■ Article ■
■ ■ ■

Regulation
Key Facts
—The vote. The Senate approved Provisional Measure 1348 on 8 July, sending 3% of the government’s betting take to the Federal Police fund, Funapol.
—The ramp. The transfer phases in at 1% in 2026, 2% in 2027 and 3% from 2028.
—The switch. Half of a scheduled betting-tax rise had been earmarked for health programmes supporting gambling addicts. All of it now goes to Funapol.
—The cap that vanished. A limit on spending the fund on staff costs rather than equipment, raised to 50% in 2022, is removed entirely.
—The top-up. The Treasury may add up to R$200m ($39m) to the fund this year, subject to fiscal rules.
—The new door. Funapol may now accept donations from foreign individuals and companies, and transfers from international bodies working on organised crime.
Brazil taxed its gamblers partly to pay for the damage gambling does. The Brazil betting tax money set aside for that purpose will now fund health plans for Federal Police officers instead.

■ ■ ■

■ Task requirements ■
a – Using the article on Brazil's betting tax and Funapol, explain in one to three sentences why it presents the new use of the money as a departure from the tax's purpose.
b – Answer these questions from the Funapol article, each on its own line:
(i) What share of the government's betting take goes to Funapol in 2027?
(ii) How much may the Treasury add to the fund this year?
(iii) In what year was the limit on spending the fund on staff costs raised to 50%?
c – Please pick up the article on Brazil's betting tax and Funapol where it stops, and continue it.
The material after this has no role here.

■ Data excerpt ■
■ ■ ■

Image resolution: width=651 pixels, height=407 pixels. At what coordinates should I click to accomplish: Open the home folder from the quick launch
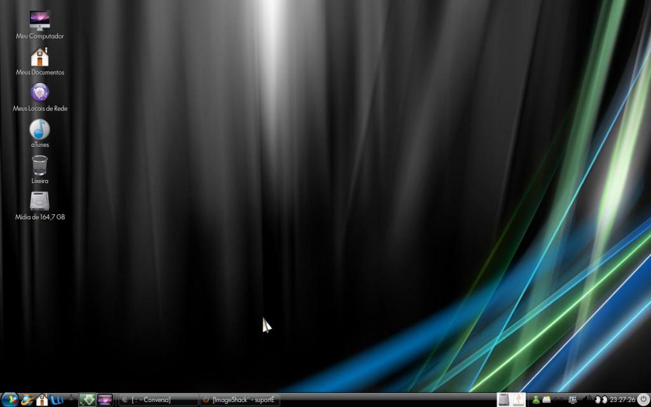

■ ■ ■

■ Answers per task ■
a – Brazil taxed gamblers partly to pay for the damage gambling does, and half of a scheduled betting-tax rise had been earmarked for health programs supporting gambling addicts. All of that money now goes to Funapol, where it will fund health plans for Federal Police officers instead.

b –
(i) 2%
(ii) Up to R$200m ($39m), subject to fiscal rules
(iii) 2022

c –
The Senate approved the change on Wednesday, and the text goes to President Lula for signature. Nobody voted against it in committee.
The measure began as an executive decree in early April, cleared the lower house at the start of this month, and passed the joint committee unanimously. Its rapporteur was Aluisio Mendes, a deputy from the northern state of Maranhão.
Brazil legalised online betting at the start of last year and built one of the world’s largest regulated markets almost overnight. The tax revenue arrived faster than anyone planned for, and the fight over where it lands has been running ever since.
What the Brazil betting tax now pays for
The measure directs three percent of what the government collects from fixed-odds betting to a fund called Funapol. It phases in gently, at one percent this year, two percent next year, and three percent from the year after.
Funapol was created in 1997 to equip the Federal Police. Its purpose was hardware and operations, and until 2022 no more than a third of it could go on daily allowances.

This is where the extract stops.